Longinus war der römische Hauptmann unter dem Kreuz Christi und der erste heidnische Bekenner des Christentums. Er starb noch unter Pontius Pilatus als Märtyrer.

Die Lanze des Longinus, Konstantins- oder Heilige Lanze war der religiösen Vorstellung nach die, mit der Longinus dem gekreuzigten Jesus in die Seite gestoßen haben soll um zu prüfen, ob er schon tot sei. Gefunden wurde sie (angeblich) von Helena und Konstantin dem Großen im Heiligen Land. In das Lanzenblatt wurde dann ein Nagel vom Kreuz Christi eingearbeitet. Spätestens seitdem galt die Heilige Lanze als eine der wichtigsten Reliquien überhaupt.

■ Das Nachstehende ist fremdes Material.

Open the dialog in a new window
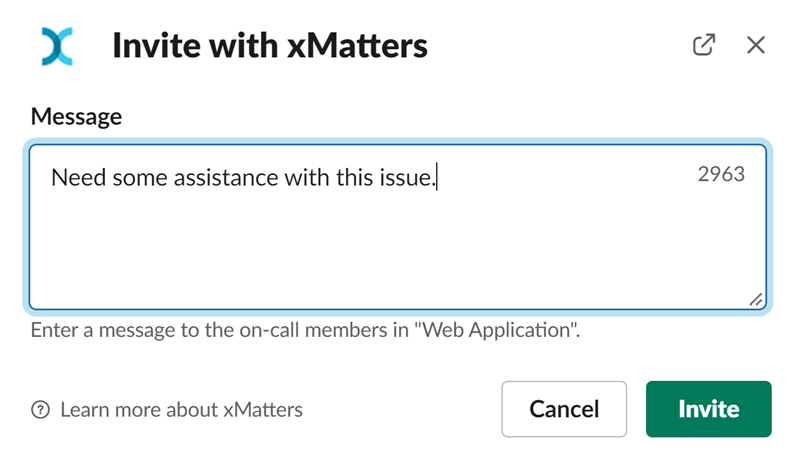This screenshot has height=460, width=800. [704, 45]
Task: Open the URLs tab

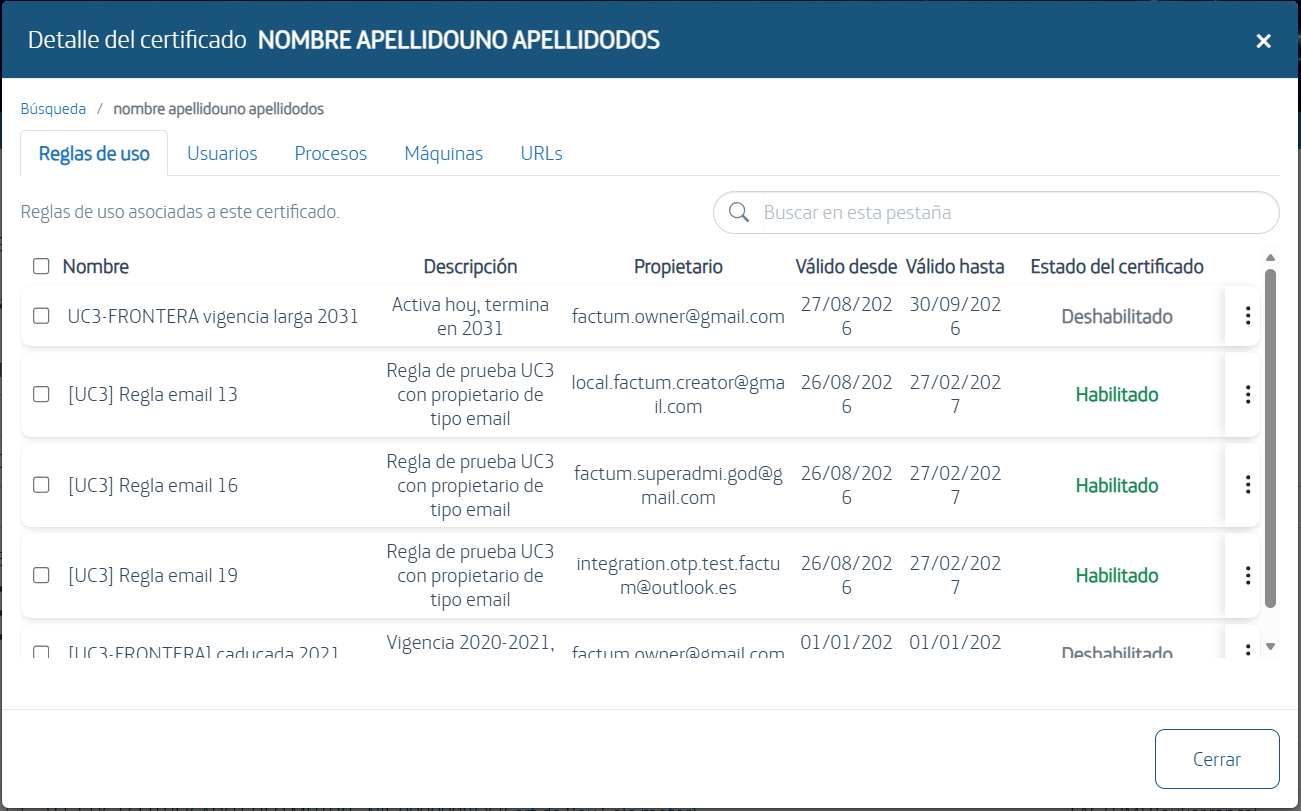Action: pyautogui.click(x=541, y=153)
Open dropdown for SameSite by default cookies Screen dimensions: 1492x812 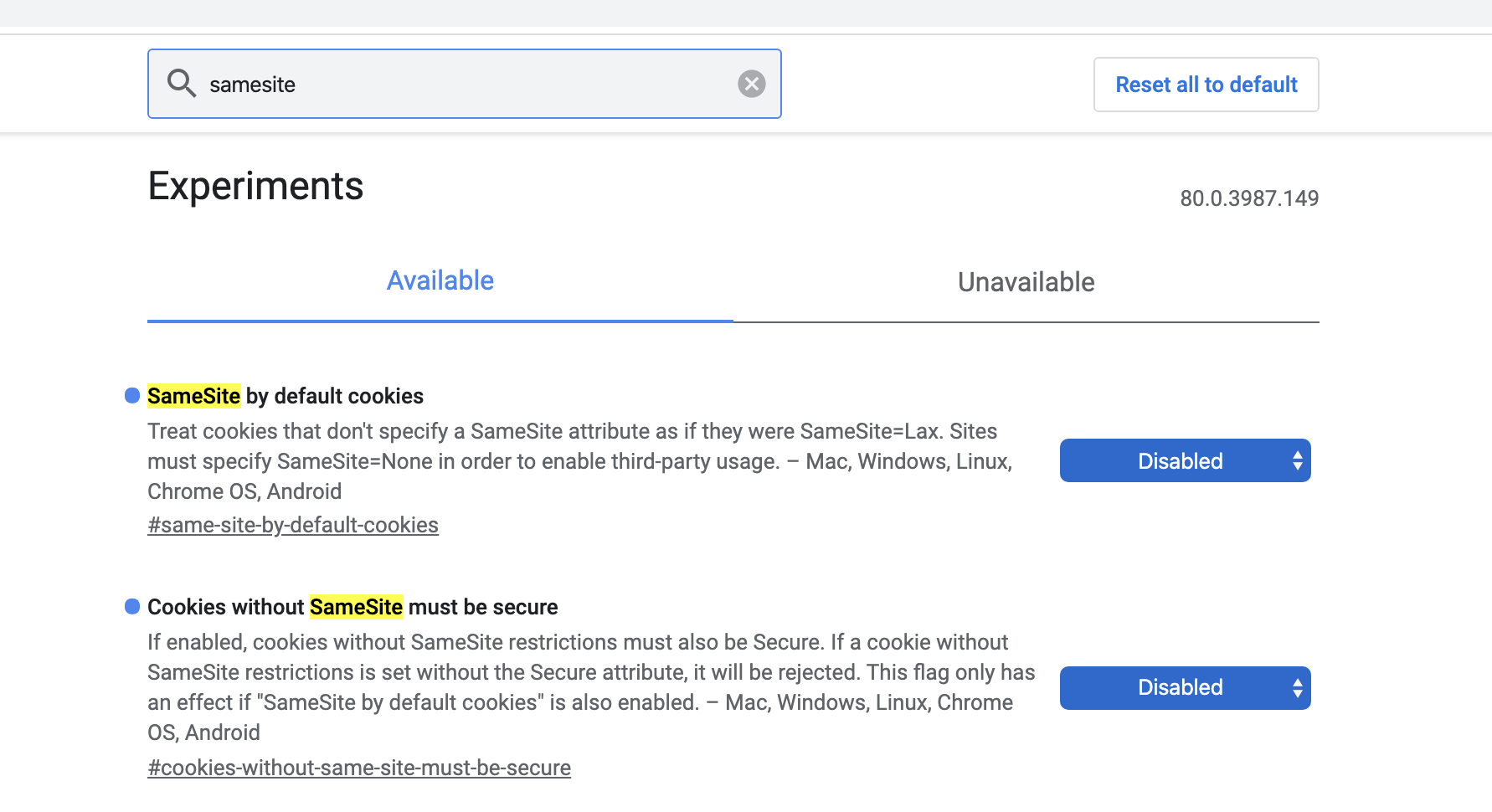(1185, 460)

Heinrich der Erste, von 919 bis 936 Kaiser des Deutschen Reiches und der bedeutendste Herrscher seiner Zeit, bekam die Lanze von König Rudolf von Burgund im Jahr 935 als Geschenk überreicht. Seitdem galt sie neben der Krone, dem Zepter, dem Schwert und dem Reichsapfel zu den Reichsinsignien.

Heute werden diese übrigens in der Wiener Hofburg aufbewahrt.